**** Data provided

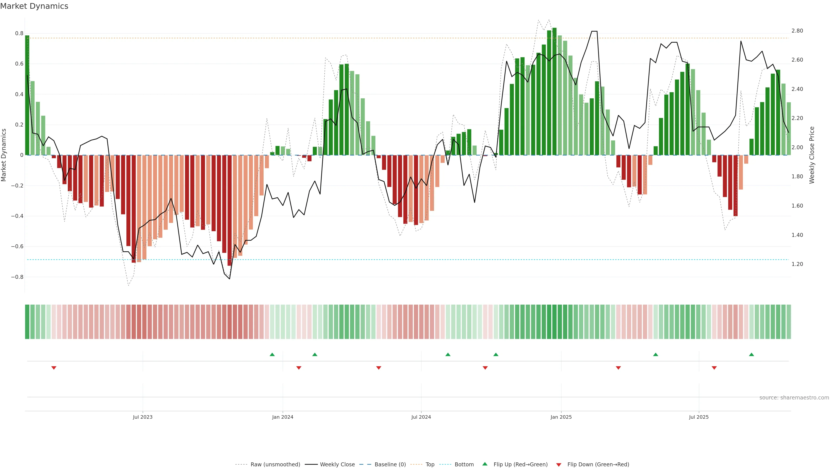Click the Jul 2023 x-axis label
The width and height of the screenshot is (840, 472).
point(143,417)
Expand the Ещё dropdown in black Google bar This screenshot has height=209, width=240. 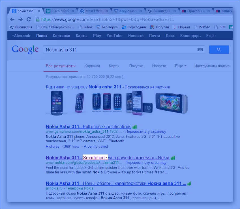point(211,36)

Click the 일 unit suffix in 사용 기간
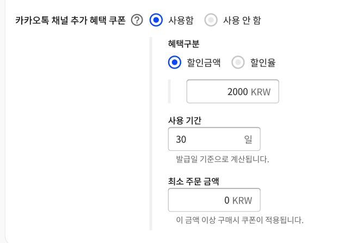248,139
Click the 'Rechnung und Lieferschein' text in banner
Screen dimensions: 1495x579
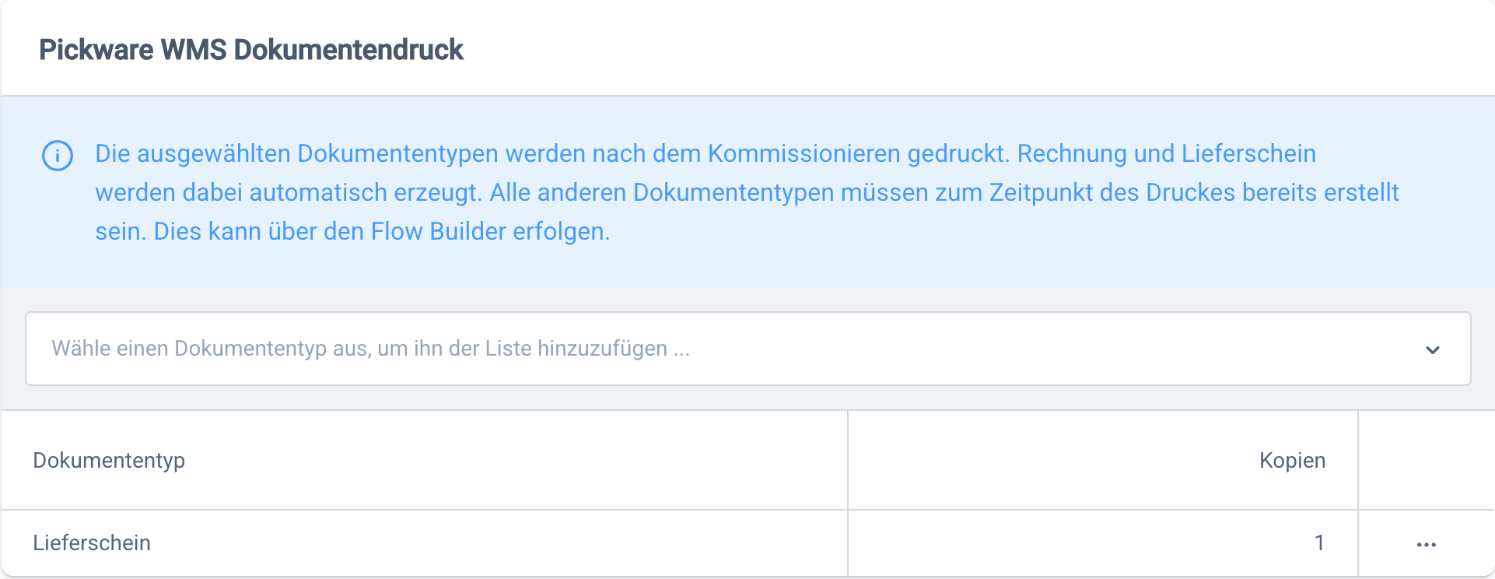click(x=1166, y=154)
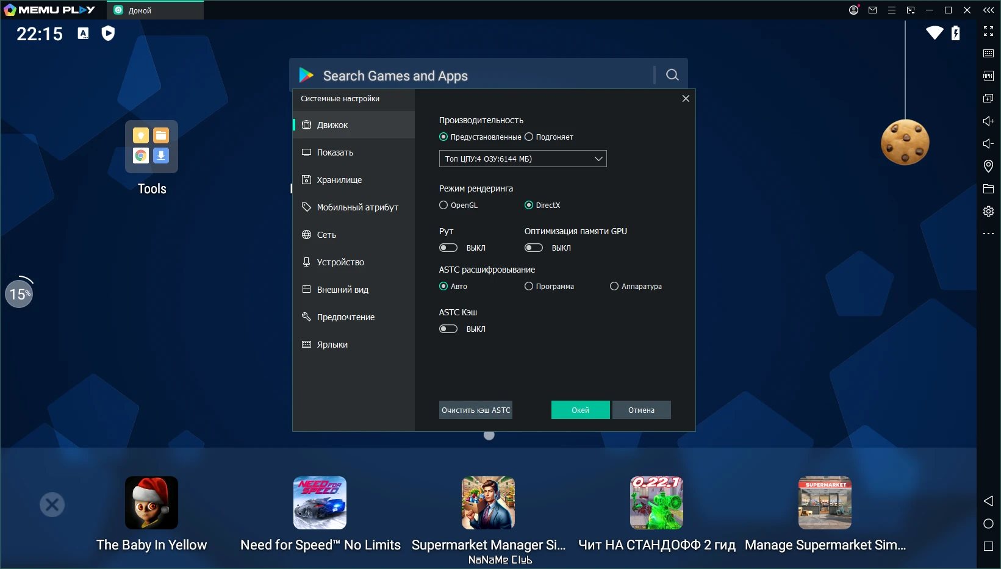Viewport: 1001px width, 569px height.
Task: Click the keyboard mapping icon in sidebar
Action: (x=988, y=53)
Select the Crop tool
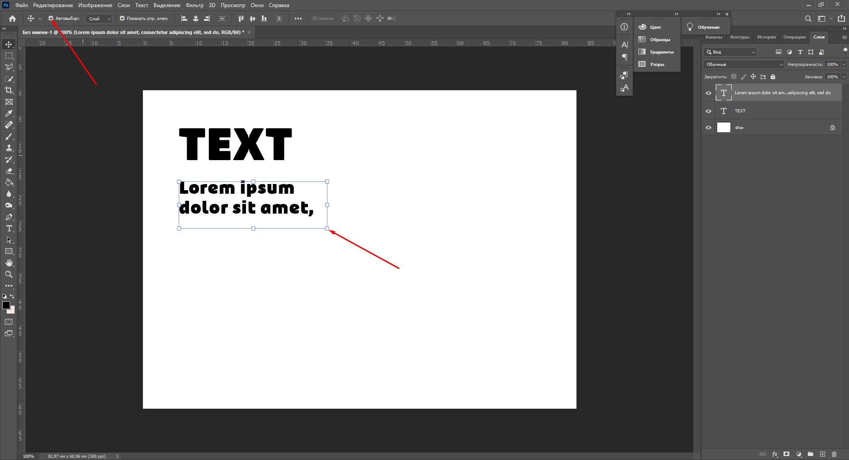Image resolution: width=849 pixels, height=460 pixels. click(9, 90)
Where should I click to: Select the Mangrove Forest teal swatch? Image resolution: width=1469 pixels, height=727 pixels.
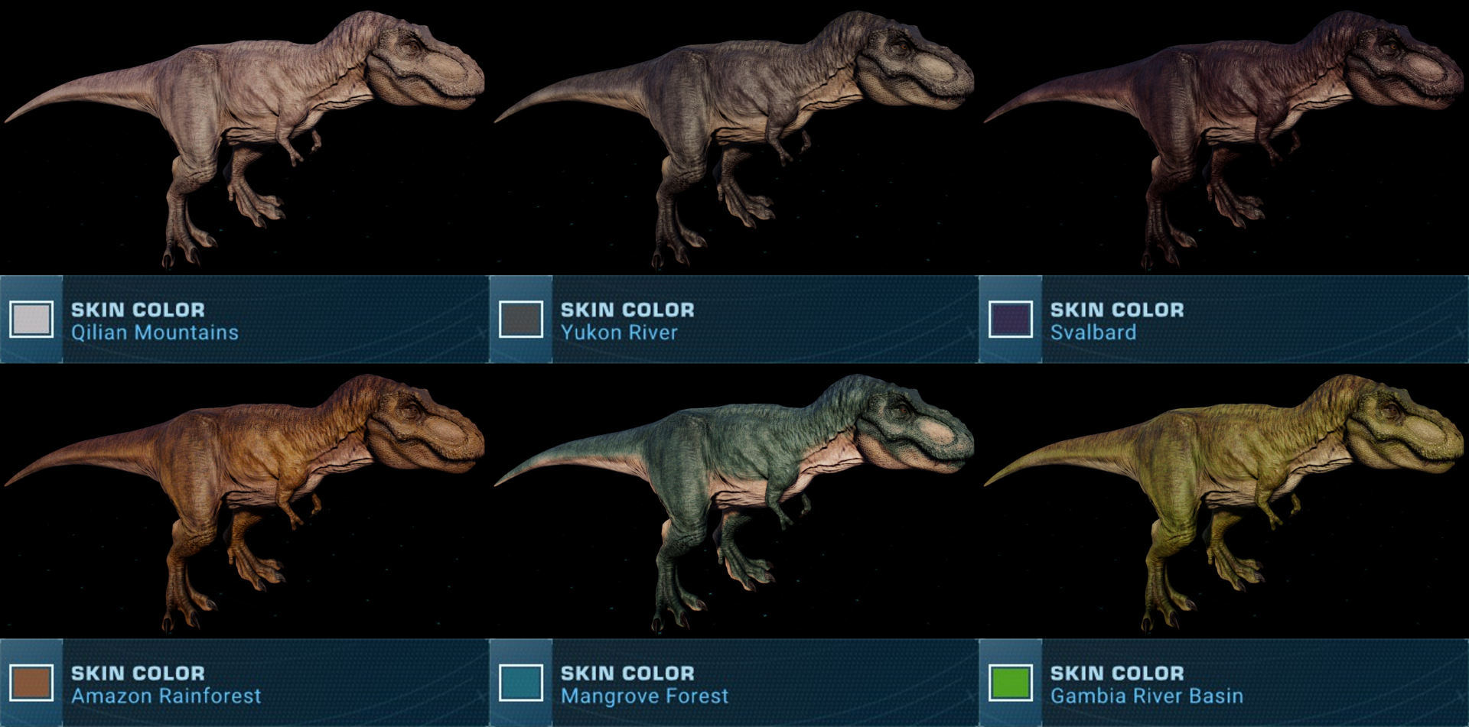pos(521,683)
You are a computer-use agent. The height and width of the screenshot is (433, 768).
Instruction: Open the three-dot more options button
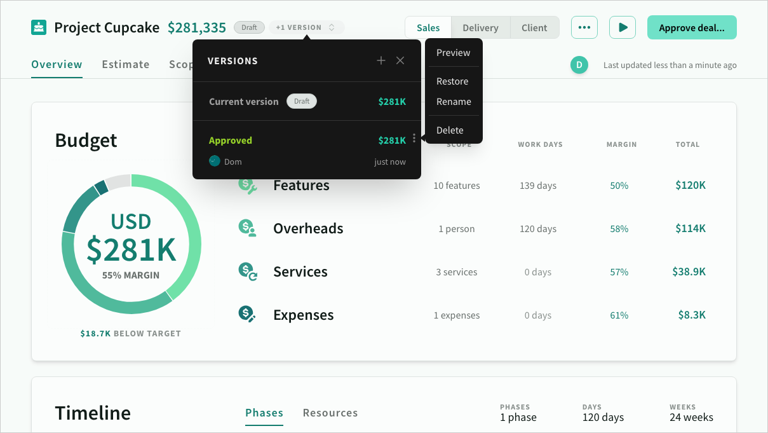(584, 27)
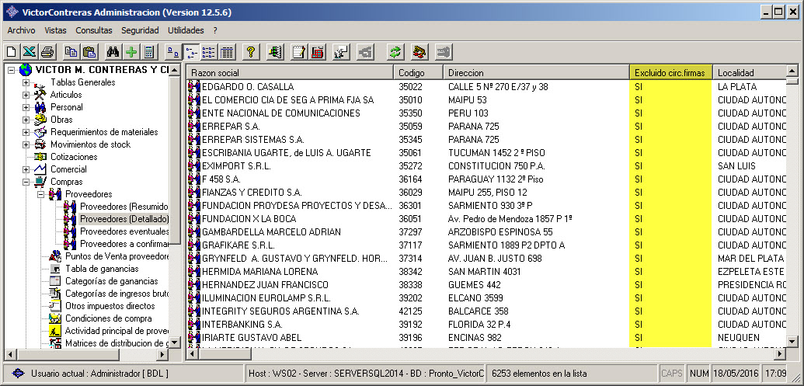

********

Exercise description: Reproduce word for word the lines from the one containing "Where should I" through the one containing "pos(521,683)", without the pictures.

Correct response:
Where should I click to: Select the Mangrove Forest teal swatch? Image resolution: width=1469 pixels, height=727 pixels.
pos(521,683)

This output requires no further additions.